Bangladesh, so far, has received two instalments of this loan after meeting nearly all conditions, except those related to reserves.

The third instalment is due in June, following a review of compliance with loan conditions up to December.

Bangladesh received the first instalment in February 2023 and the second in December 2023. However, it did not fully meet the time-specific targets before receiving the second instalment, particularly the foreign currency reserve targets set for the end of June.

The actual reserves at the end of last December were $16.75 billion, whereas they were supposed to be $26.8 billion.

The IMF approved a formal request from Bangladesh to reduce these reserve targets, and new targets were set at the end of December at $17.78 billion.

In March this year, Bangladesh could not achieve the net reserves target. The actual reserves at the end of March were supposed to be $19.26 billion, but in reality, the amount was around $15 billion.

In June last year, the target was $23.7 billion, but the net reserves were at $19.5 billion.

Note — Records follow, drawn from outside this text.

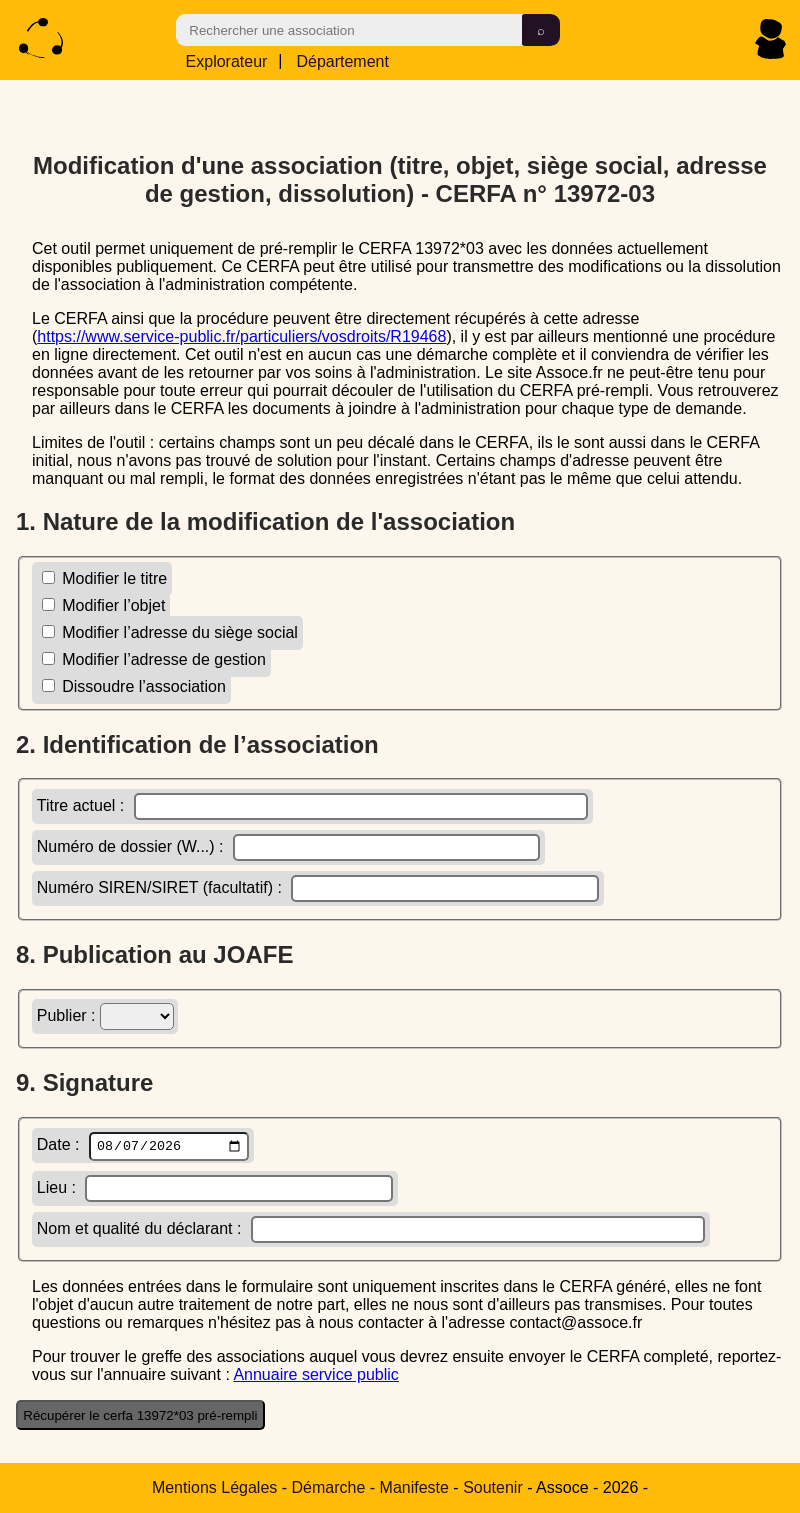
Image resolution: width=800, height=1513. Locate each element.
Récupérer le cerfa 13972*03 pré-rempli (140, 1416)
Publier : (105, 1015)
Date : (143, 1147)
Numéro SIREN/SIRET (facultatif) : (318, 887)
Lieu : (215, 1190)
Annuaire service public (315, 1376)
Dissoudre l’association (134, 685)
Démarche (329, 1487)
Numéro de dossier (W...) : (289, 846)
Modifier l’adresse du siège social (170, 631)
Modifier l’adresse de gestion (154, 658)
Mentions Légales (214, 1487)
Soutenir (493, 1487)
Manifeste (414, 1487)
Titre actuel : (312, 805)
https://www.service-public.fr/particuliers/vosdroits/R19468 (241, 335)
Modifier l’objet (104, 604)
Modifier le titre (104, 577)
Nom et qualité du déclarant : (371, 1231)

Bangladesh Bank Governor Abdur Rouf Talukder hopes that the third instalment will be cleared without any problem.

After the Spring Meetings of the World Bank Group and the IMF in Washington, DC, on April 16, he told journalists that there would be no difficulty in obtaining the next tranche as 90 per cent of the conditions have been met.

According to the IMF, net reserves are the actual or usable reserves. Bangladesh Bank is obligated to maintain these net reserves on a quarterly basis as per IMF conditions.

Alongside failing to preserve net reserves, Bangladesh has also not met its revenue collection targets.